Critical Threats Project
- Abbreviation: CTP
- Formation: 2009; 17 years ago
- Founder: Frederick Kagan
- Type: Open-source intelligence research
- Location: Washington, D.C., United States;
- Parent organization: American Enterprise Institute

= Critical Threats Project =

American research organization

The Critical Threats Project (CTP), also referred to simply as Critical Threats, is a research organization and think tank operated by the American Enterprise Institute. Founded in 2009 by military analyst Frederick Kagan, its primary goals are to provide information on threats and conflicts of concern to the United States in order to advise the public, mainstream media, and policymakers.

== Background and work ==
According to Kagan, who serves as the groups director, Critical Threats delivers "intelligence community-type tradecraft and standards" while exclusively utilizing open-source intelligence. The organization is divided into two main analytical teams; one focusing on Iran, including its internal and external affairs, and the other on Salafi jihadist groups, particularly those operating in Africa but also those in the Middle East such as in Yemen, Iraq and Syria.

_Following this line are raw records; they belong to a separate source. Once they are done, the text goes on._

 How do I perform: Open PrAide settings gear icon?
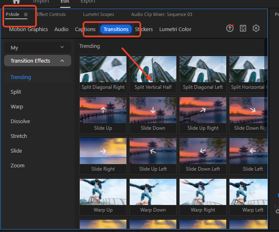click(256, 28)
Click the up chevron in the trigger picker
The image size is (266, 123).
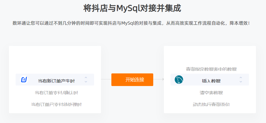[x=86, y=78]
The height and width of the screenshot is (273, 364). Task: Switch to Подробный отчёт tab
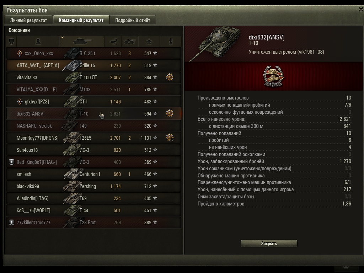pos(133,20)
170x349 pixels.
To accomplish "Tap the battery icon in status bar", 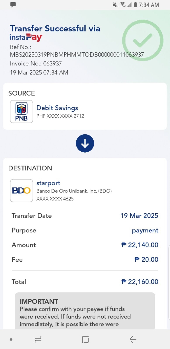I will [135, 5].
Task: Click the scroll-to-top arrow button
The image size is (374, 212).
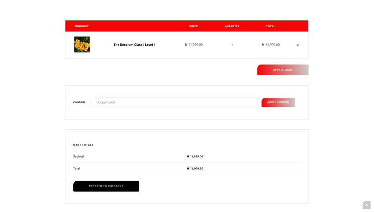Action: coord(366,205)
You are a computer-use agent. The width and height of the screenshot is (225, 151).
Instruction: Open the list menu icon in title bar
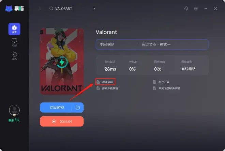[196, 9]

== Publications and partnerships ==
Critical Threats has partnered with the Institute for the Study of War, and has delivered joint updates with it on the Russo-Ukrainian war since 2022. The Institute for the Study of War and AEI's Critical Threats Project have served as sources for reporting on battlefield developments in the Russo-Ukrainian War. The organizations also jointly publish the Iran Update, a periodical report covering foreign and domestic political developments involving Iran and conflicts in parts of the Middle East. Critical Threats also publishes Africa File, a periodical report on security-related developments involving state and non-state actors in selected African countries.